Lisa H. Ritchie, MBA is an Interpersonal Communication Instructor at UNC-Charlotte, where one of her duties is providing constructive feedback and coaching to students for future growth in the workplace. Formerly, Ms. Ritchie served as Coordinator of Student Success at Belmont Abbey College where she performed academic performance advising and managed the creation of a new Peer Mentoring program.
Students can find invaluable support by combining online research and academic tools and on-campus services such as academic advising and peer tutoring programs. In addition, campus career centers help students seek employment in the field of mental health. The following guide links to and discusses some of the most useful resources for psychology students enrolled in undergraduate and graduate programs.
Lisa H. Ritchie from UNC-Charlotte discusses resources available to students, including career center and career mentoring.
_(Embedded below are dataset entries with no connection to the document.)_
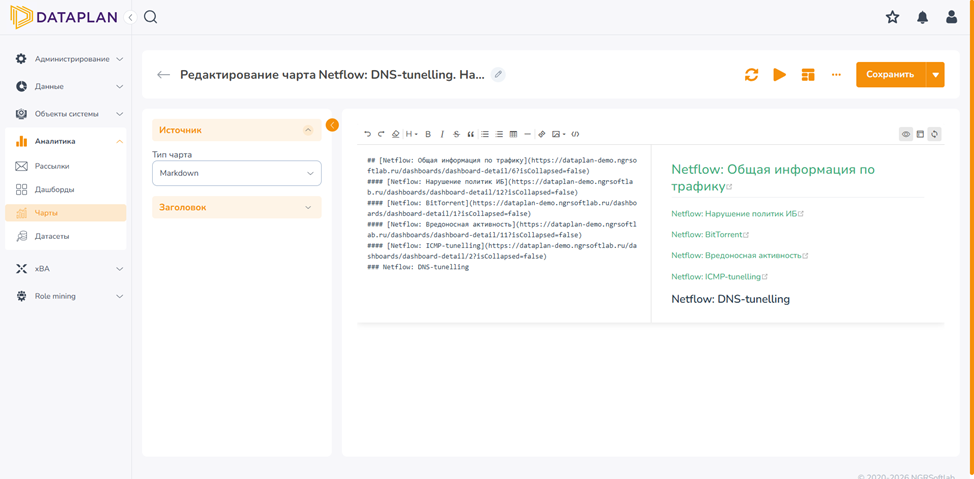Insert a table via the toolbar
This screenshot has height=479, width=974.
tap(513, 134)
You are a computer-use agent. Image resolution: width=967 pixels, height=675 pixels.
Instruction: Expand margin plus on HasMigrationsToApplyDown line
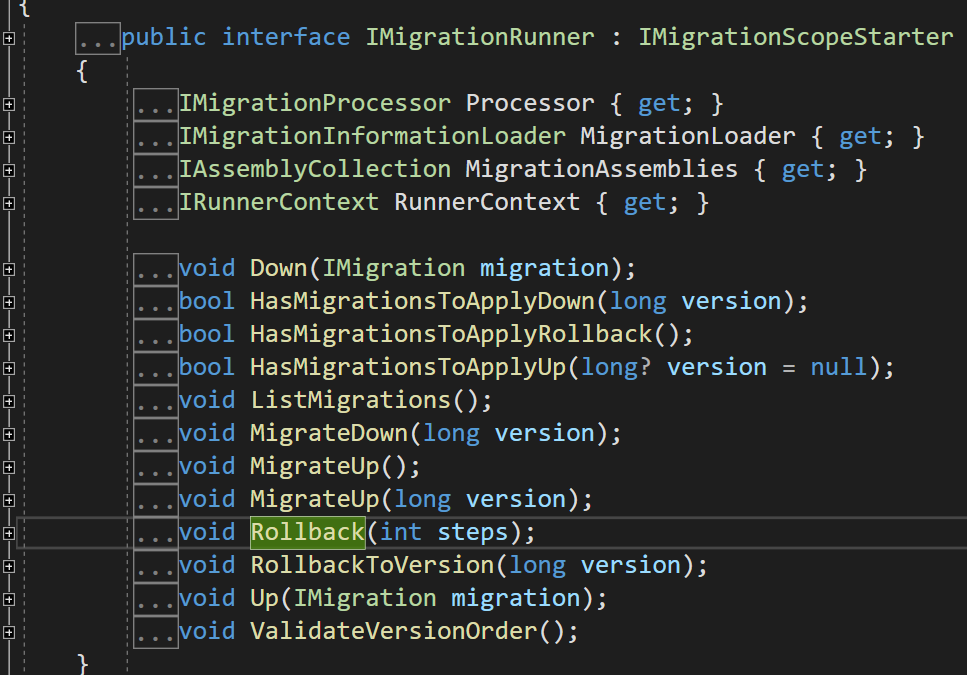coord(9,302)
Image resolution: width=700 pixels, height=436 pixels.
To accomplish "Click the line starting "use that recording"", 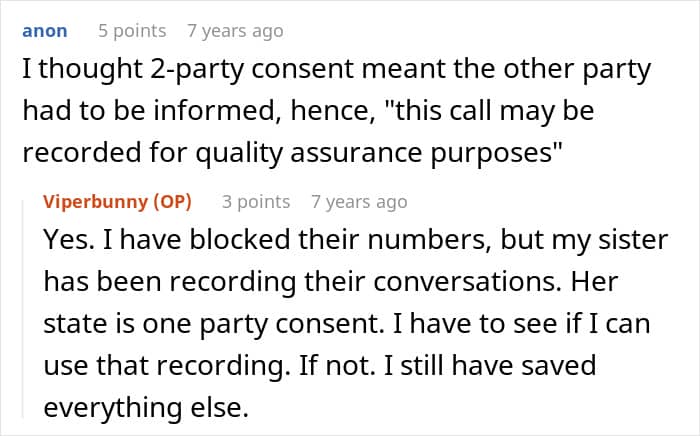I will coord(320,366).
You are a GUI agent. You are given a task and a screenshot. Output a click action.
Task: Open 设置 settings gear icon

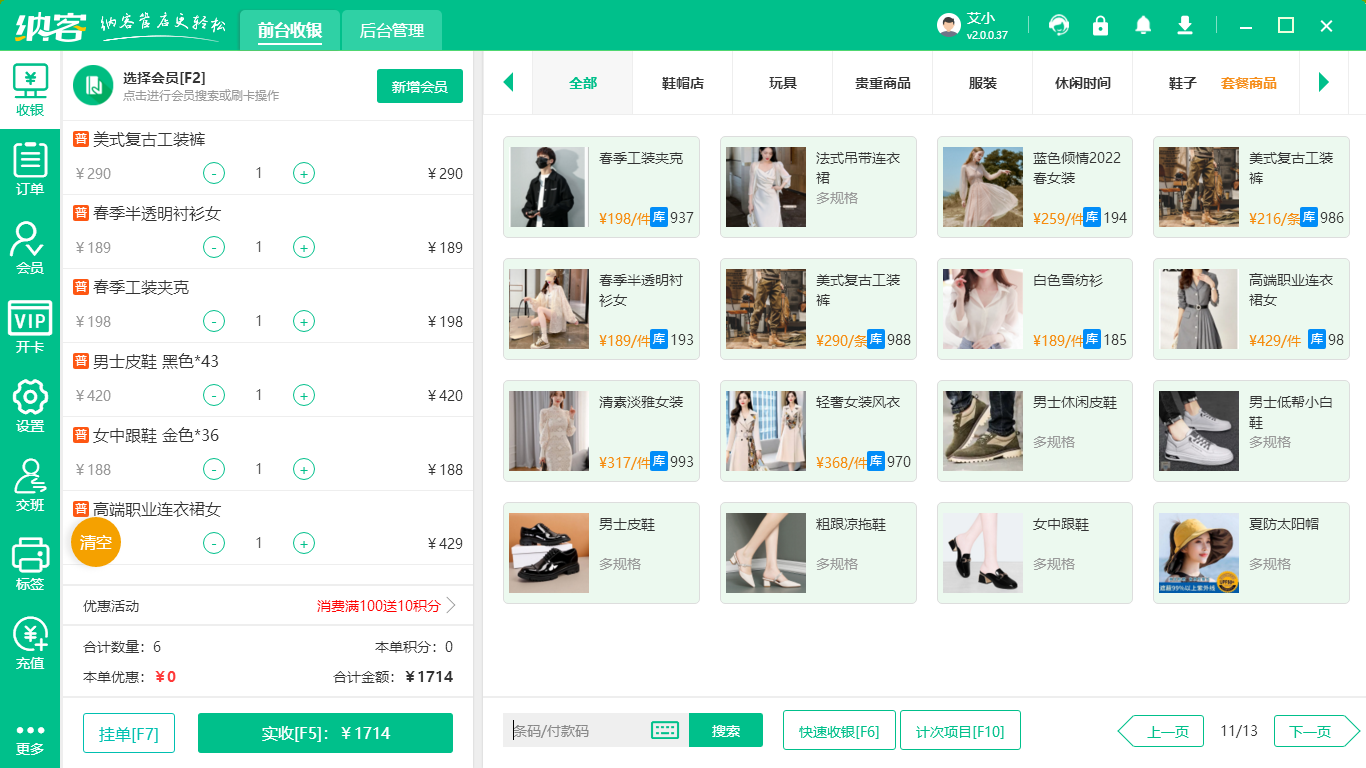click(x=30, y=405)

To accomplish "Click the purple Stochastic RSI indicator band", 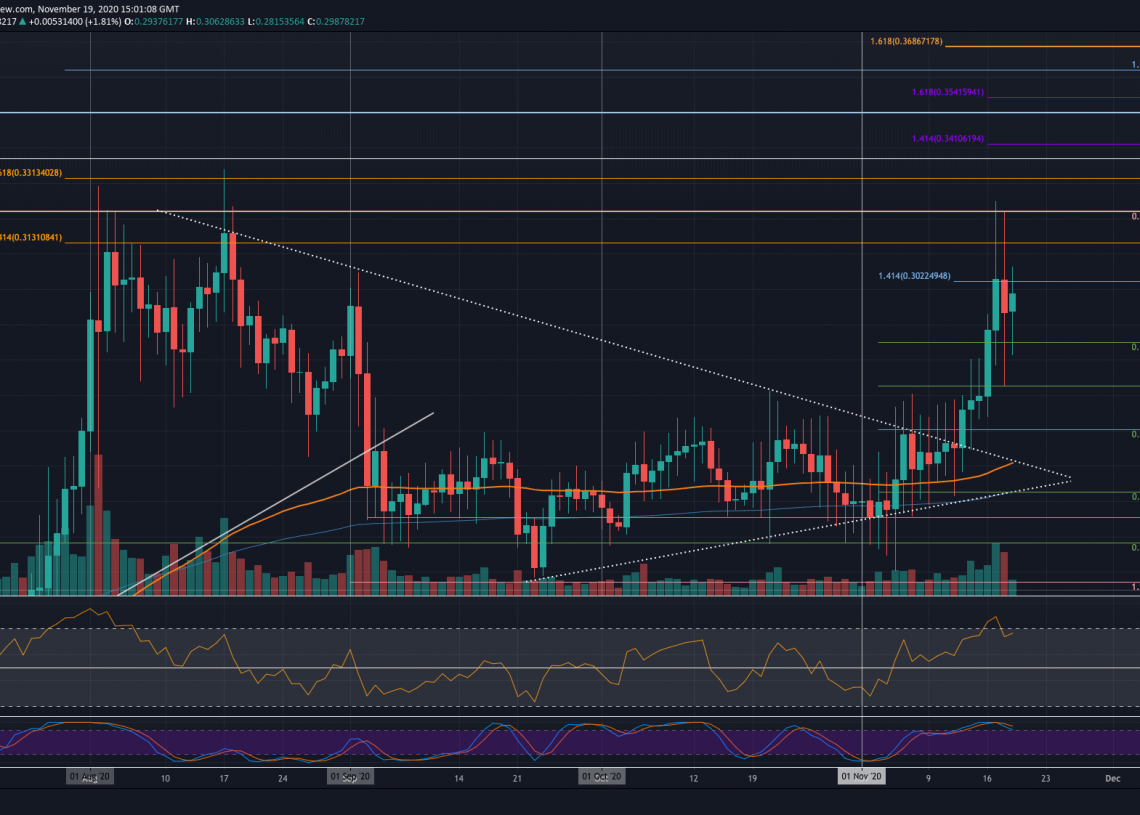I will 570,742.
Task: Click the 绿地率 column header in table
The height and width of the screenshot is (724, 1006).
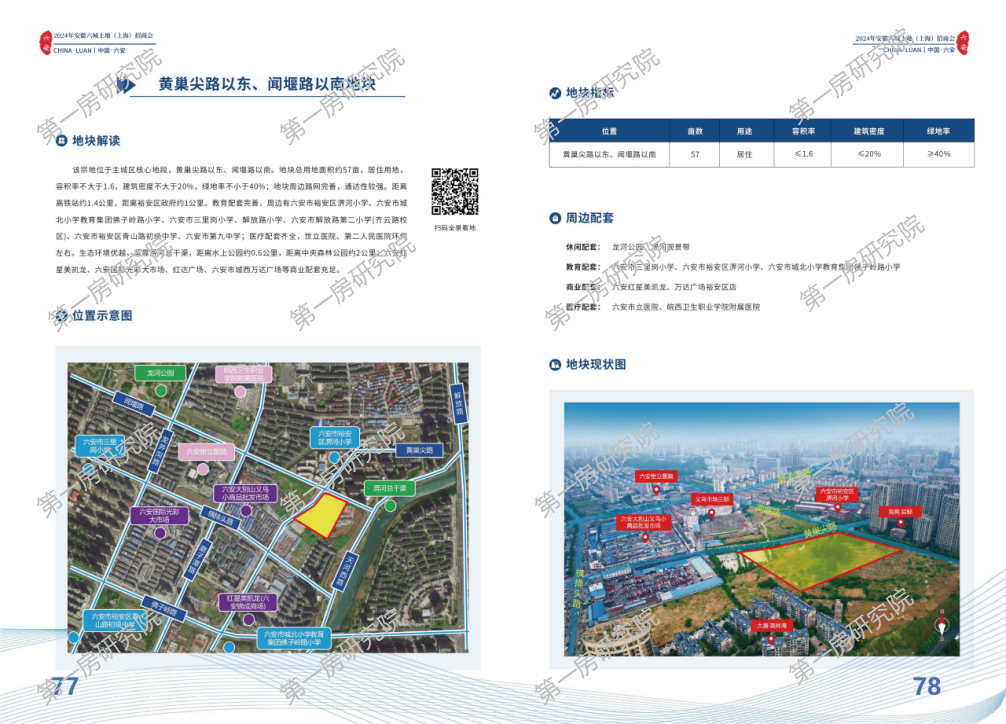Action: pos(937,131)
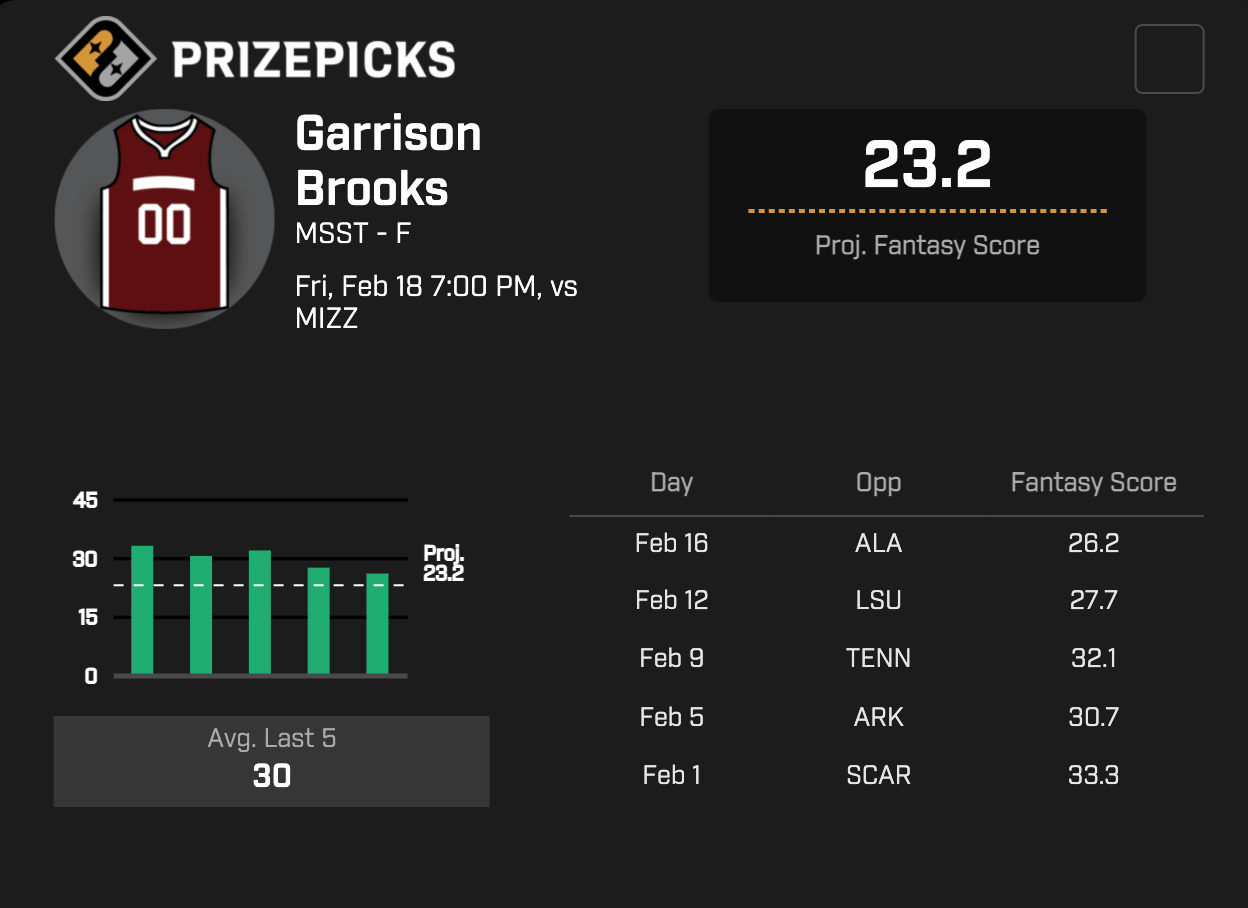Click the middle green bar of the chart
This screenshot has height=908, width=1248.
pyautogui.click(x=260, y=612)
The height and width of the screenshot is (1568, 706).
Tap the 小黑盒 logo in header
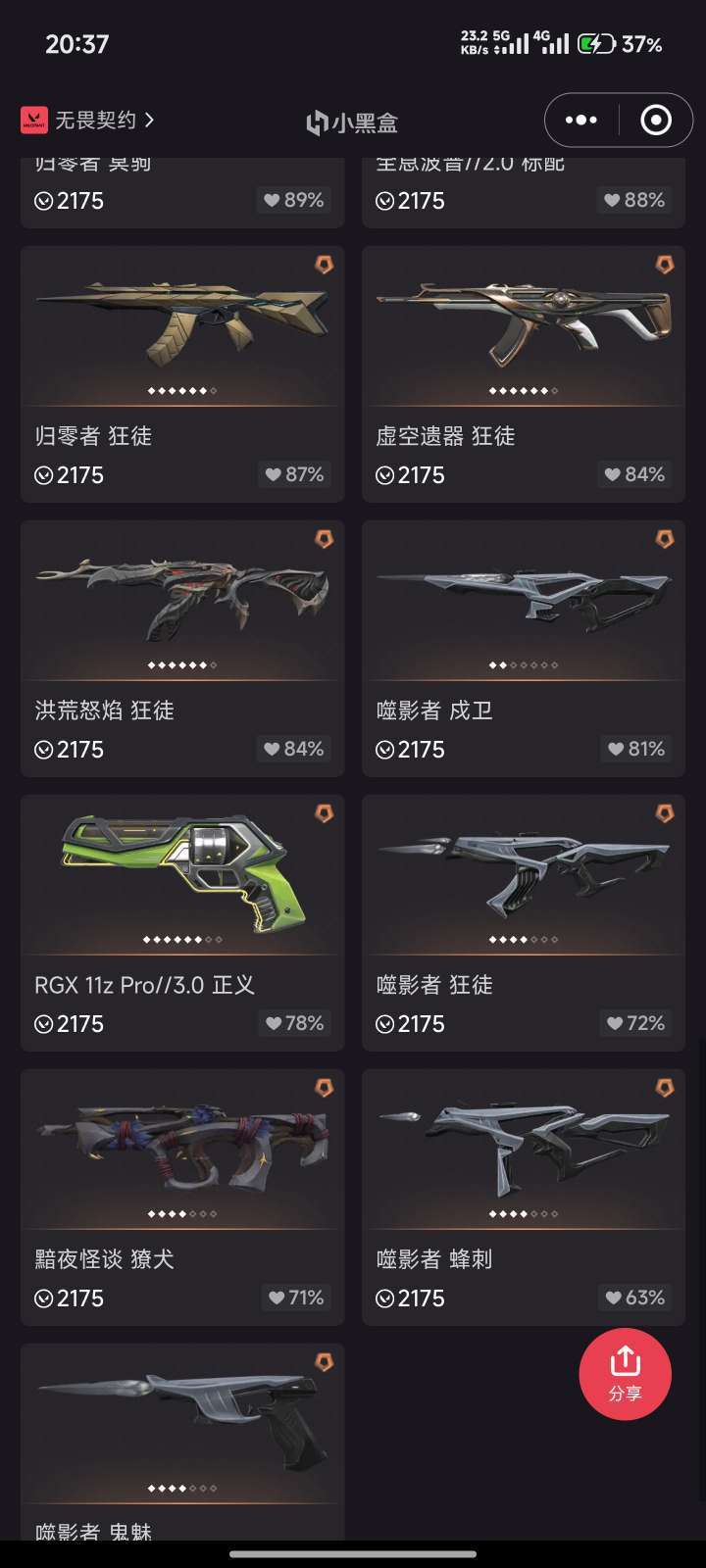(x=352, y=122)
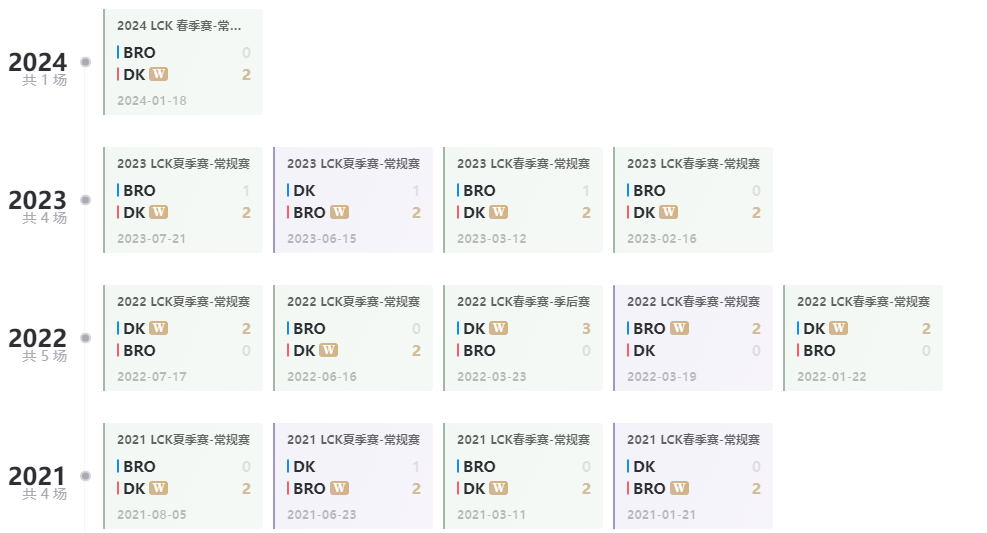Click the 2022 timeline dot marker

pyautogui.click(x=86, y=338)
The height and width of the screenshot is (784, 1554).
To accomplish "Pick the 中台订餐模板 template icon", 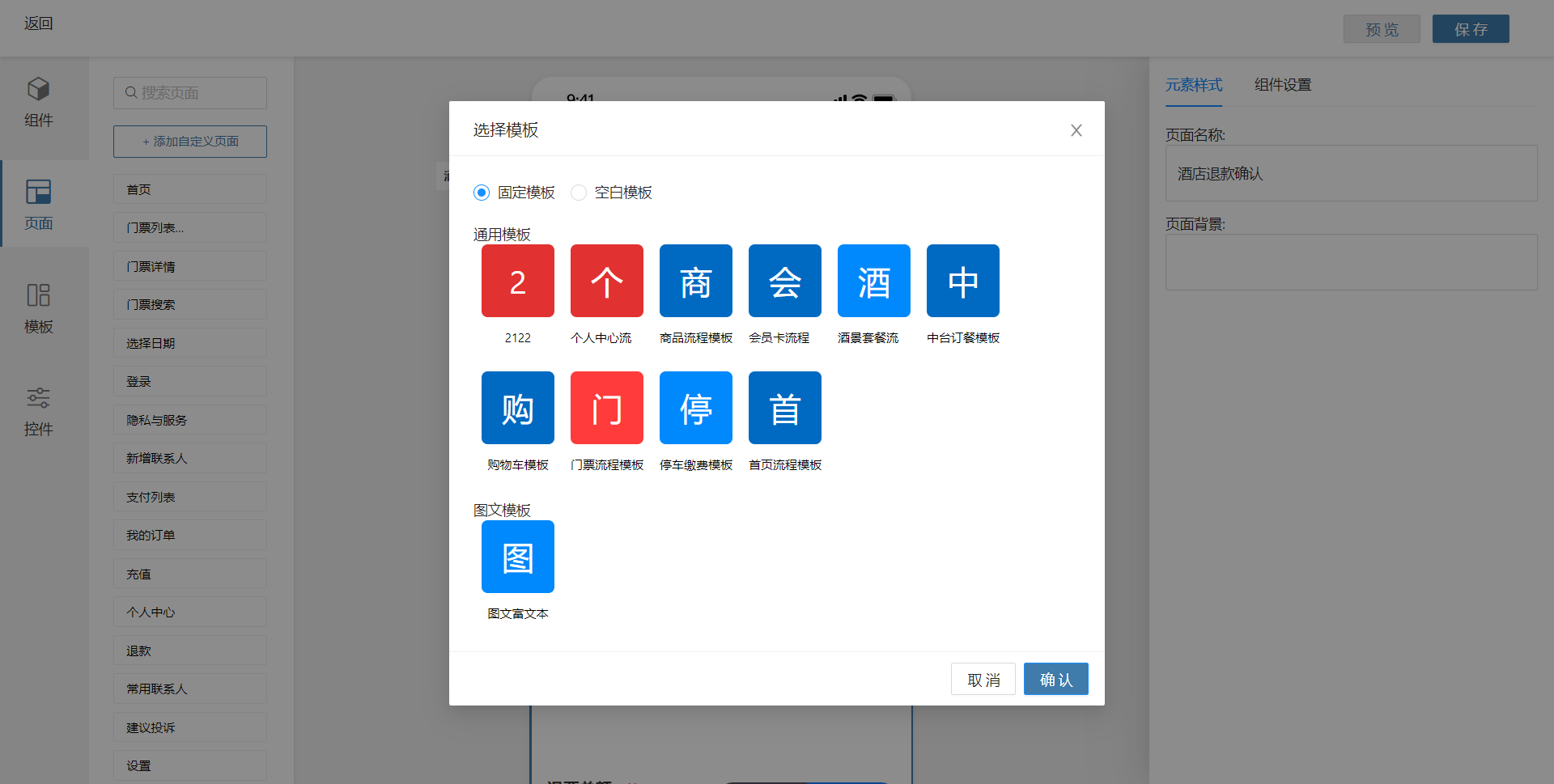I will pos(963,281).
Our career center at UNC-Charlotte is excellent. In fact, I work with the career center closely in my classroom. Experts from the center do a presentation for my students on interviewing and conduct, actually providing mock interview sessions and grading the students on them. They also do a second presentation on resume writing. By having these experts come into the classroom, it provides a channel into the career center. I explain to my students that these services can cost a lot of money on the open market–so now is the time to use these free campus resources, while they are here.
Our goal was to create a program for students who were struggling–remaining anonymous about what the particular struggles were–to help them be more successful academically. After defining the need for the program, we researched the benefits of existing local programs, hired, trained, and recruited core members and their job descriptions. I acted as the point person for issues and escalation. The program was very successful.
I work with juniors and seniors at UNC-Charlotte, helping them to develop skills they will need after leaving the university-how to walk into an interview, write and present a resume, how to get a job and keep a job, how to communicate in business. These are all essential skills in the workplace. I like to recommend the Jung Typology Test, which helps students discover which careers are the most suitable for their personality type. We also work on public speaking skills, and I find Toastmasters to be a valuable resource.
Although there are numerous online resources for psychology students, there are also fantastic resources right on campus. Here are three campus resources that support undergraduate and graduate psychology students.
Campus libraries are filled with resources for students, from online instructional tools to full-text resources and digital collections. Some of the most important components of a psychology library include:
Databases: Some campus libraries have their own databases. For example, at Virginia Commonwealth University (VCI), students can browse videos by topics, therapeutic approaches, and therapists in the PsycTHERAPY database. Most colleges and universities provide access to the following databases:
Interlibrary loan: If the library does not own specific articles, books, media, or other materials, students should be able to request them through Interlibrary Loan.
RefWorks: Many campuses offer this powerful web-based citation management tool that enables students to access citations from a number of databases, or manually enter citation information. It assembles entries in a variety of citation styles and will even compile a bibliography.
Free Search Alerts: Students can keep up with new developments in their area of research and build lit reviews by saving search alerts.
Whether a college or university has a general student academic affairs office or one that specializes in psychology, this resource supports students in many different ways. For example, some schools offer combination psychology/career center co-advising services. At the University of North Carolina-Charlotte, the academic affairs office is called UNCC-PASS (Psychology Advising of Student Success). Some of the services offered by academic affairs include:
Juniors and seniors help undergraduate psychology students to analyze and assess progress. They also help students find courses that suit their goals and interests, discuss graduate school and career options, and look for research & independent study opportunities.
Academic advisors discuss courses and academic planning, current goals, future aspirations and personal experiences as psychology students prepare for graduate school. It’s a more formal process than a peer advisor program and usually available by appointment.
Faculty advisors are typically available by appointment for consultations about research opportunities, undergraduate preparation, graduate school, and post-grad opportunities.
Many graduate schools match graduate students with a faculty advisor who acts as career and research mentor. These mentors meet with students regularly to offer course guidance and discuss funding and research plans.
One resource that psychology students should never overlook is the career services center. Undergraduate and graduate students who want to further their education can get help as they explore programs and complete the application process. The staff at the career services center can advise psychology students about work-study opportunities on campus, as well as how to find off-campus jobs to finance their education.
Campus career services centers also assist students looking for internships, volunteer positions, and service opportunities. Students preparing to seek employment after graduation can find workshops and trainings on topics like building a LinkedIn profile and building a resume. They can also get details about career center-sponsored Career Fairs, find career guides, and learn about on-campus organizations that can be helpful for strengthening a resume.
For example, almost every college campus has a Graduate Association of Student Psychologists (GASP) program—and all graduate students are automatically members. GASP is a student-run organization and social network for forming friendships with fellow grad students and faculty members. Students can attend informational meetings about academic and social events that serve as a transition from college to the professional world.